About half of all cobalt demand comes from the expansion of electric vehicle production and development worldwide.
The problem is, we can’t get enough of it. No wonder its price has doubled in the last year alone.
“We are definitely entering a period of deficit and that will start this year,” says Lara Smith, managing director of Core Consultants, a commodities researcher.
“In 2016, the supply of cobalt was about 104,000 tonnes and demand was about 103,500. The hybrid and electric vehicles are in a nascent growth phase, so as we continue along this track we expect there to be a greater and greater deficit.”
Only 2% of cobalt is mined directly – 98% of it is produced as a by-product of nickel and copper mining. Unlike other battery metals like lithium, cobalt is quite rare and its quality can vary geographically. About two thirds of the supply comes from Africa’s Congo region.
It’s little wonder then that First Cobalt Corporation in Toronto recently invested in seven large areas of land in the Central African “copperbelt” with the intention of finding more copper and cobalt reserves in the ground.
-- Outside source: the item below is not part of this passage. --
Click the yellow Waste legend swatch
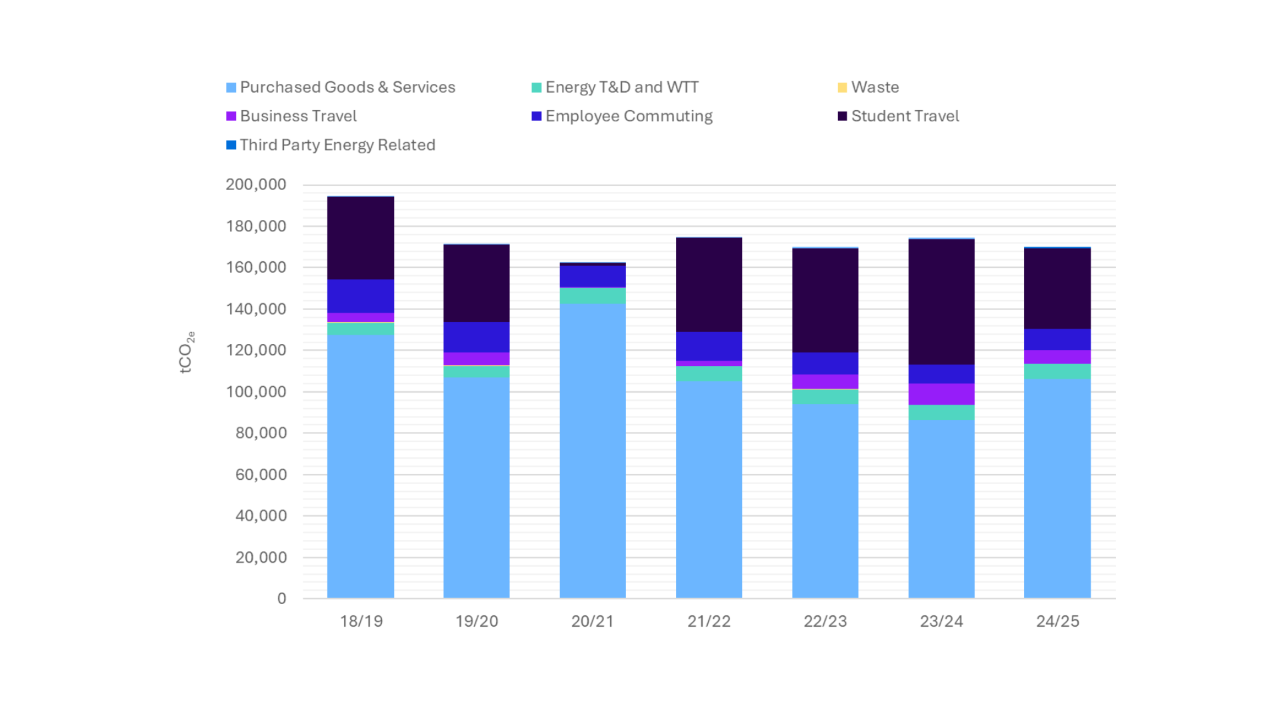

“Electric vehicle market penetration around the world is projected to grow 26% this year alone,” chief executive Trent Mell tells the BBC.
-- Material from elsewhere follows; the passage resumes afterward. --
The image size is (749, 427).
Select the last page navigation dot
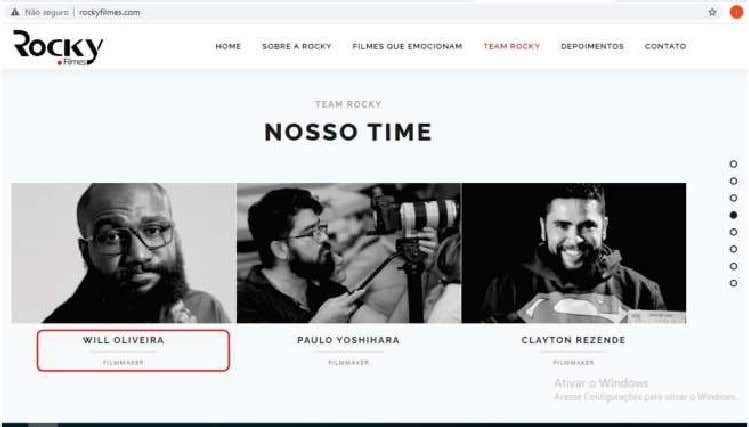tap(733, 283)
“We are predicting a growth rate in cobalt demand of 5% per year for the next five years. On the supply side the pipeline of new production is pretty scarce.
“To bring up a mine to full production can take up to 10 years.”
Efforts to mine cobalt in North America are under way, but any increase in US and Canadian production is expected to be small compared with future anticipated demand globally.
And the Congo mining region has also been under scrutiny as it deals with accusations of child labour and other human rights abuses, summarised in an Amnesty International report last year.
In other words, ramping up supply could take quite some time.
And this shortage in the supply of “technology metals” is not limited to cobalt.
Many modern electronics rely on them – neodymium, praseodymium and dysprosium to name but a few – which make them faster, lighter, stronger, and more energy efficient.
These rare earth metals along with minor metals such as lithium and tantalum are now just as important as the traditional base metals and precious metals.
“The colour red on a MacBook Pro screen is made from europium; the colour green is because of a metal called terbium; touch screen technology relies on indium,” explains David Abraham, author of a book called The Elements of Power.
“A lot of these metals have only been discovered in the past 100 years. We’ve had a long time to play with copper and iron. But we are just beginning to understand the power of these newer materials.”